- What is asked:
a: In the solver discussion, how long can the hand-rolled solution take on difficult queries?
b: Continue the solver discussion from its final comment.

- Text passage:

Usually the time horizon for solving these kinds of problems is on the scale of minutes/hours so the tool chain isn't optimized for that time span.




I tried both ways: compiling into the proto model to use the newer solver, and also using the older solver directly. But the profiling in each case showed that the solving time dominated. I don't think it was an issue of what the library is optimized for so much as it was just too big of a problem to solve in too little time. Even my hand rolled solution that gives non-optimal answers can take 5-10ms on difficult queries.

We ended up requiring users to adjust their queries a little to make it easier to spot the targeted preintersections. This seemed like a decent trade-off considering the latency impact of the alternative.


Interesting. I imagine this was for exhaustive search? If 100ms is too long it sounds like a CP solver might be the wrong tool for the job.

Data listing
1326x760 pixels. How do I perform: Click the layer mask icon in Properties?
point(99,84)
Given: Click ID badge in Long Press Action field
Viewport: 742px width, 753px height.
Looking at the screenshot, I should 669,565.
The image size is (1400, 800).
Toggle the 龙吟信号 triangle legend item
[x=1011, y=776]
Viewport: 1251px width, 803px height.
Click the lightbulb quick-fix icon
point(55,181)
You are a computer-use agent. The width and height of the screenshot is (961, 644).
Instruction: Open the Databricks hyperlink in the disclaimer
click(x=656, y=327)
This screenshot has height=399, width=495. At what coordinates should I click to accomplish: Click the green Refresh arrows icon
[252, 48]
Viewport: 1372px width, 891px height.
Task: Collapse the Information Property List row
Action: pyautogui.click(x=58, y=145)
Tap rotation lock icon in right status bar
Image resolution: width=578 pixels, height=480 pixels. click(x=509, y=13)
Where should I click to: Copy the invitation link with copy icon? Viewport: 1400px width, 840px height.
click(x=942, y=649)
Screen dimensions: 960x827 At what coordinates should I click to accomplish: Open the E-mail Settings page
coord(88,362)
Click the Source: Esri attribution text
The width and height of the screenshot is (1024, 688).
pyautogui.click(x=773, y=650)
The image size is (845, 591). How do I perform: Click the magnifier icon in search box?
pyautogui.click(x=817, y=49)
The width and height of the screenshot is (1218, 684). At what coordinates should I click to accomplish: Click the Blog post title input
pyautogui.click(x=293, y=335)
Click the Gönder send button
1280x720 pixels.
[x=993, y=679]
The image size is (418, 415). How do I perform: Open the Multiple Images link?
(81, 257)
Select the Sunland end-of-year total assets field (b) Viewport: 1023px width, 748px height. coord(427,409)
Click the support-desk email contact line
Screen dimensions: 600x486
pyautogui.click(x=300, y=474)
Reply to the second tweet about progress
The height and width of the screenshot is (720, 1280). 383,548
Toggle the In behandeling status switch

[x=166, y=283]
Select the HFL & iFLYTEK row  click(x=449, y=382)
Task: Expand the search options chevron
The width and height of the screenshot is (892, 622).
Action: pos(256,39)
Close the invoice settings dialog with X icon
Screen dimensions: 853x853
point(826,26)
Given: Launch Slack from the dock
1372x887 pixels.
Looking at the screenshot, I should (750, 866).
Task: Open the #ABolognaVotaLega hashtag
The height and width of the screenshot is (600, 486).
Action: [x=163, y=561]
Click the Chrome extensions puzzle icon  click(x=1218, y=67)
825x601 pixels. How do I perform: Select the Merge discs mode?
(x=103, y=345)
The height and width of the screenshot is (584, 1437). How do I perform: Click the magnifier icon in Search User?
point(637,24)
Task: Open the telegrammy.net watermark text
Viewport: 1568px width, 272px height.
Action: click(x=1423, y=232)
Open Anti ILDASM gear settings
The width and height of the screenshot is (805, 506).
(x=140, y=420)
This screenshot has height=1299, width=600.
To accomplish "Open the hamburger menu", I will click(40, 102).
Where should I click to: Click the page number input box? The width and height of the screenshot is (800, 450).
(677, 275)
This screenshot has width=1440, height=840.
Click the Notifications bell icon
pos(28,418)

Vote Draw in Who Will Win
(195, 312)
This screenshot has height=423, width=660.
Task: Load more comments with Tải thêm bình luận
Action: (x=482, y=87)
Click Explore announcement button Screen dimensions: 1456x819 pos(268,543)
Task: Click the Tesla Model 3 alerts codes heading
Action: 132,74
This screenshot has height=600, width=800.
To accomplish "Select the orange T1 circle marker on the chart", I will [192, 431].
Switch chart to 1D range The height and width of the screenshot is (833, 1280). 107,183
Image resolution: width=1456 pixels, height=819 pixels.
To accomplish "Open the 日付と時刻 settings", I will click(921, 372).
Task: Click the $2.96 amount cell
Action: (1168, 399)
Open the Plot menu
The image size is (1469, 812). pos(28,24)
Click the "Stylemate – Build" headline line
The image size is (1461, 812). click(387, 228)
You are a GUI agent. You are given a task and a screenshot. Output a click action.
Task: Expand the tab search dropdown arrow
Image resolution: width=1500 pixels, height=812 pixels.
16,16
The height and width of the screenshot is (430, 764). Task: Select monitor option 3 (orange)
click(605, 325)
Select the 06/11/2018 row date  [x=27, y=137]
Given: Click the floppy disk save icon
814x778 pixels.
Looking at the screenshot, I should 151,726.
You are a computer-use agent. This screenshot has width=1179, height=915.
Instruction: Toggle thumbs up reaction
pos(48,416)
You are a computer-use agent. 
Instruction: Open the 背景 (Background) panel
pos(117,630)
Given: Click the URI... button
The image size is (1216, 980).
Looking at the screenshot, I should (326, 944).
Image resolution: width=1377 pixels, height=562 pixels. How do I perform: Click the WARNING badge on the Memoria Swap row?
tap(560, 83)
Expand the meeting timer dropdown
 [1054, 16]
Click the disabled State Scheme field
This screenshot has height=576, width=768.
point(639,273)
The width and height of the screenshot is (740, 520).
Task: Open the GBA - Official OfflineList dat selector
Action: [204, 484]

- Answers given:
a: It can take 5-10ms on difficult queries.

b:
Actually, we tried both exhaustive search and sufficient search (where we had a soft-deadline and accepted the best solution reached within the deadline). Even with this dark launch found queries in our stream that had unacceptable delays. We were in contact with the team through the development process, so we at least had some reason for belief that we were using best practices. And you're right that ultimately the CP solver wasn't the right tool for this job -- simplifying the problem and giving up some capabilities was the solution. We had hoped that a general solution would be feasible, as that would allow expressing some things efficiently which we couldn't in our existing setup. But it was not to be.